(Text)

The Inspiration for My Book

5 years ago I never could have imagined the journey I was about to travel. I could never have imagined becoming an Author, Life Coach and Speaker.

I was in a relationship with my best friend, we knew and understood each other so deeply as we had similar childhoods with similar fathers in a similar business environment.

The signs were definitely there that things were not going well in our relationship. I told him he was replacing me with his commercial property buyer's agent and soon-to-be business partner. The plan was always to bring me into his building business and grow that together, unfortunately, he decided otherwise and made a series of decisions that led to the ultimate betrayal of any relationship... he cheated with his business partner.

The details of this time of my life shock those whom I've shared it with. My best friend changed overnight, it was Dr Jekyll and Mr Hyde, except he didn't return to Dr Jekyll and I hung on desperately waiting.

November 14 2019, I was accidentally confronted with the truth in our favourite restaurant as he was showing me photos of a business trip to South Africa to visit Richard Branson’s Safari. There it was, images and a video... on his phone and it was at that moment I had a breakdown and my whole world changed. It was a before-and-after moment, one of those moments where you just cannot go back.

All I could hear was my heart beating, it was so loud and the whole world froze, except for me. I was shaking as I was trying to process what had just happened, what I just saw and what it meant. My brain "broke" at that moment and I could barely function for many months, actually years. Later it triggered a chronic illness flare-up, Fibromyalgia, I wasn't aware I had it until my poor system couldn’t cope anymore.

(End Text)
(The data)

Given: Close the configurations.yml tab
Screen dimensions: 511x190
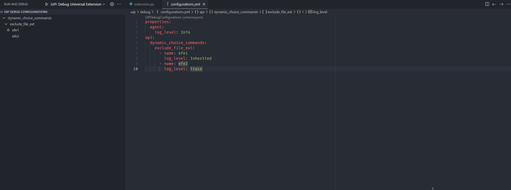Looking at the screenshot, I should tap(204, 4).
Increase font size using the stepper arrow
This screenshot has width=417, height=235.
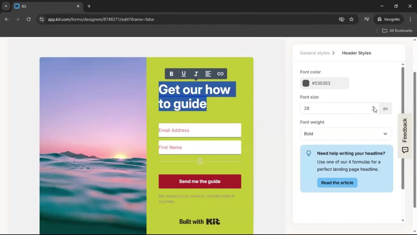click(x=373, y=107)
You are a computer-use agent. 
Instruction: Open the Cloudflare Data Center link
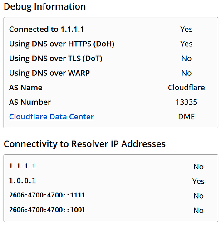pos(51,117)
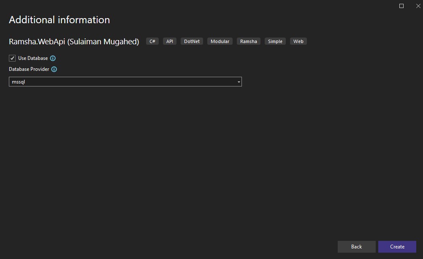Click the Ramsha.WebApi project name label
423x259 pixels.
pyautogui.click(x=74, y=41)
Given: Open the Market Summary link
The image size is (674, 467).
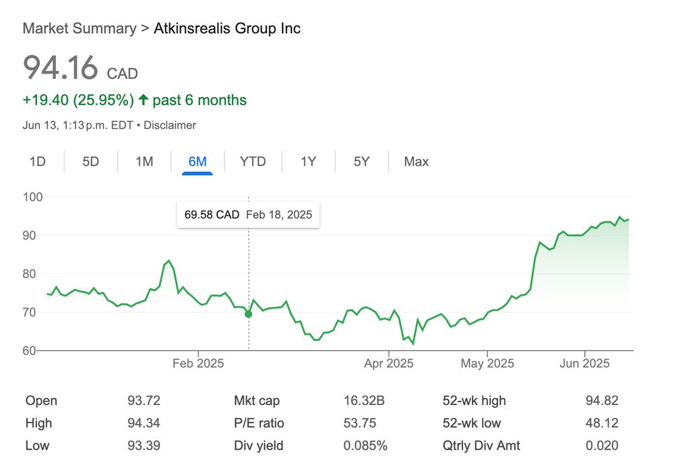Looking at the screenshot, I should pyautogui.click(x=79, y=28).
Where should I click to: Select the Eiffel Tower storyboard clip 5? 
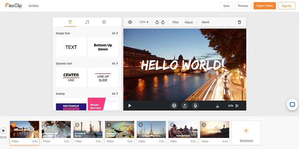pos(151,133)
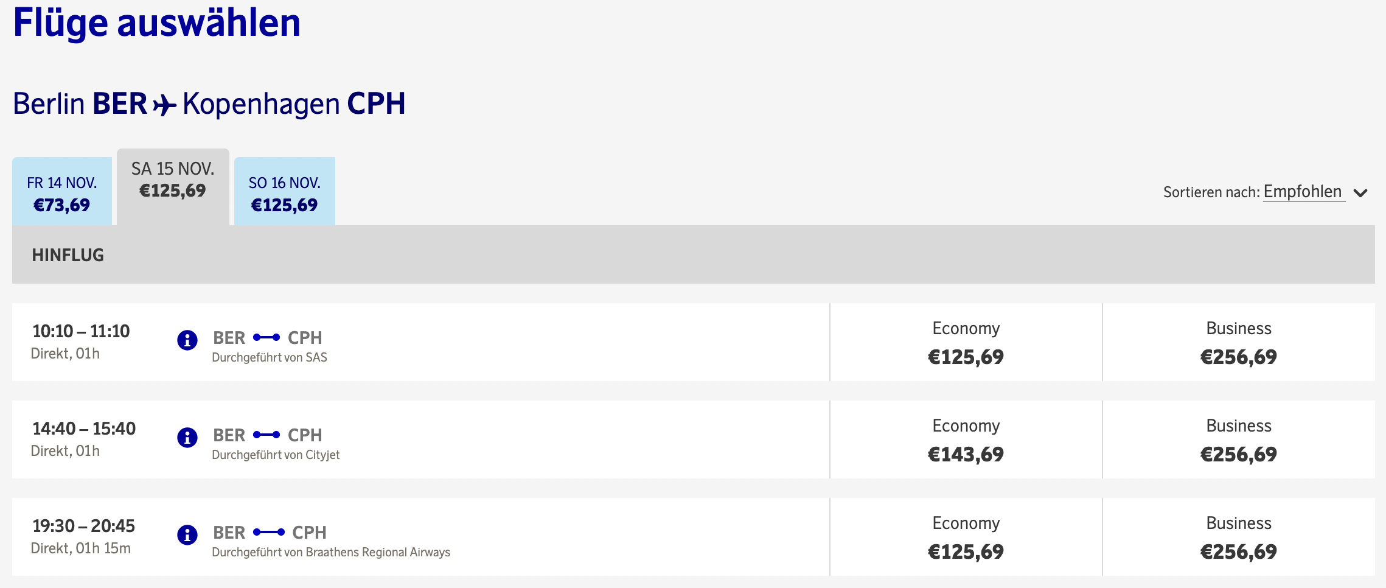This screenshot has width=1386, height=588.
Task: Click info icon for 14:40 Cityjet flight
Action: 187,437
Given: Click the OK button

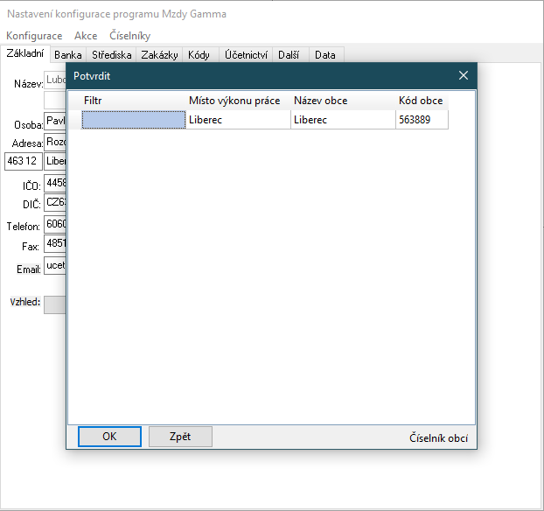Looking at the screenshot, I should (109, 437).
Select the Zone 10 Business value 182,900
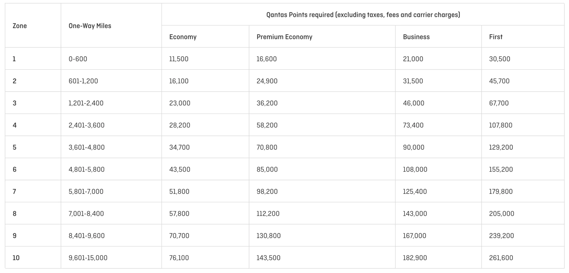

(End The data)

▶ _Work order 1_
In the post about the book's inspiration, which chronic illness does the writer say flared up?
▶ _Work order 2_
Transcribe the stretch of the post about the book's inspiration from "The signs were" through "his business partner.".
▶ _Work order 3_
Pick up the post about the book's inspiration after its last sentence and keep writing it.

▶ _Exercise answer 1_
Fibromyalgia.

▶ _Exercise answer 2_
The signs were definitely there that things were not going well in our relationship. I told him he was replacing me with his commercial property buyer's agent and soon-to-be business partner. The plan was always to bring me into his building business and grow that together, unfortunately, he decided otherwise and made a series of decisions that led to the ultimate betrayal of any relationship... he cheated with his business partner.

▶ _Exercise answer 3_
At the time I had become the sole carer of my son as his father had an accident a few months prior resulting in him becoming quadriplegic. My beautiful 8-year-old son's heart was broken. He also has Down Syndrome, so it was a lot to deal with and we needed my partner more than ever, instead, he not only abandoned us but destroyed me when my baby needed me the most.

Through the experience of the following years, I learnt first-hand about trauma, PTSD, CPTSD, generational trauma and the nervous system. I also found that the books I picked up to help me were either triggering or too information-heavy for me to process. I needed something simple, future-focused, practical and with a kind compassionate tone.

I figured out how to heal on my own, but it took longer than it needed, so I decided to write the book I needed at the start of this unexpected chapter of my life. It's kind of a love note to my past self, someone who I have deep affection and compassion for. I'm very protective of her and she has a space in my heart where I hold her with the safety she so desperately needed and deserved.

Self-publishing my first book has inspired me to create more and I plan on producing more products that make a positive impact on women's lives. I also need this as a creative outlet. I'm designing the life I want.

In addition to self-publishing books, I'll also be coaching and creating a program based on 'How to Heal From Toxic Relationships'. My purpose is to help as many women as I can navigate a devastating and heartbreaking time in their lives. To help them let go of and rewrite their past so they can reimagine and rebuild a life that they love... that's in alignment with their soul.

To spread the word as far as possible and to foster an authentic connection with my readers and potential ones, I will compliment this with speaking and events. I feel this is where I'm meant to be, it feels where I belong. I believe women are craving connection with the sisterhood, to find other women and a community where they feel embraced.

Today is our anniversary, it would have been 12 years together (9 September 2024). I miss the man he was before everything started falling apart. I miss that version of him terribly. It's ok to feel that and still move on to reimagine a life you once could never have imagined. It's the duality of life.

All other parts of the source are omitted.